Not exactly perfect, is it? Doesn't really roll off the tongue like, say, Lenny Bruce, or Johnny Vegas, or even Les Dawson.

So why, pray tell, did Frank Skinner call himself Frank Skinner when, some years ago, he embarked upon a highly successful career as a stage comedian? Particularly when his mum and dad had given him a

perfectly good, stage-friendly name - Chris Collins - to start with? (Try it: ''Ladies

and gentlemen, give a very warm welcome to . . . Mr Chris Collins!'')

So why then? Well, two reasons. The

boring and straightforward one is that, when he started off in 1988, there already was a Chris Collins (and his performing dog act) registered on Equity's books, so he was forced to make the change. The more interesting reason, however, is that Frank, or rather Chris, considered his given name to be a bit on the wimpish side; insufficiently hard-edged for the cut-and-thrust of the

club circuit. To be, em, frank, Chris Collins sounded too damned middle class for him. Frank Skinner, the name of a man in his dad's pub dominos team, was much more Jack the lad.
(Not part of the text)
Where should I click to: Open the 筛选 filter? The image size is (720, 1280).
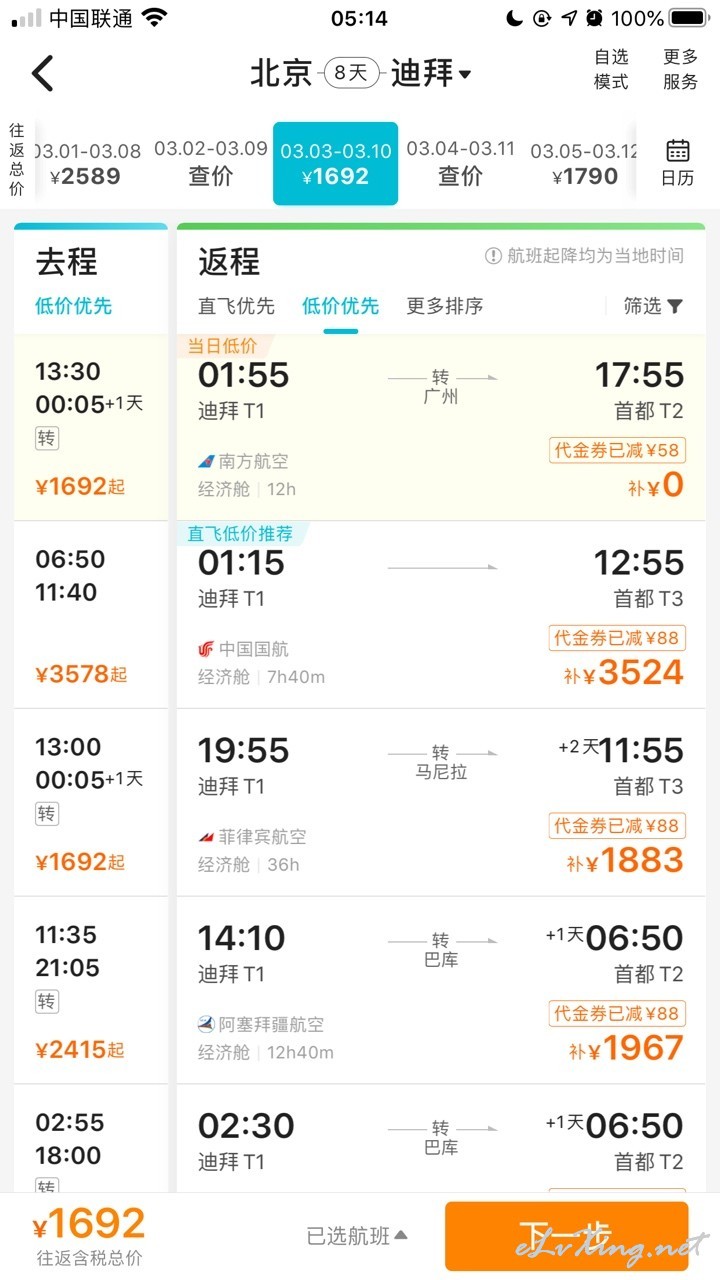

Liking or disliking Frank Skinner rather depends on, well, a number of things. First, it obviously depends on your sense of humour. Skinner's uncompromising brand of comedy - crude but thoughtful, you might call it - is clearly not to everyone's taste. There is also that grating Brummie accent which, on a bad day, comes over like an only-slightly-more-intelligent Benny from Crossroads. Then there's his annoying habit of cheekily hogging the limelight

in his TV talk show; never giving his

guests the chance to shine. And, of course, there's his close association with the appallingly smug and far-too-clever-by-half David Baddiel.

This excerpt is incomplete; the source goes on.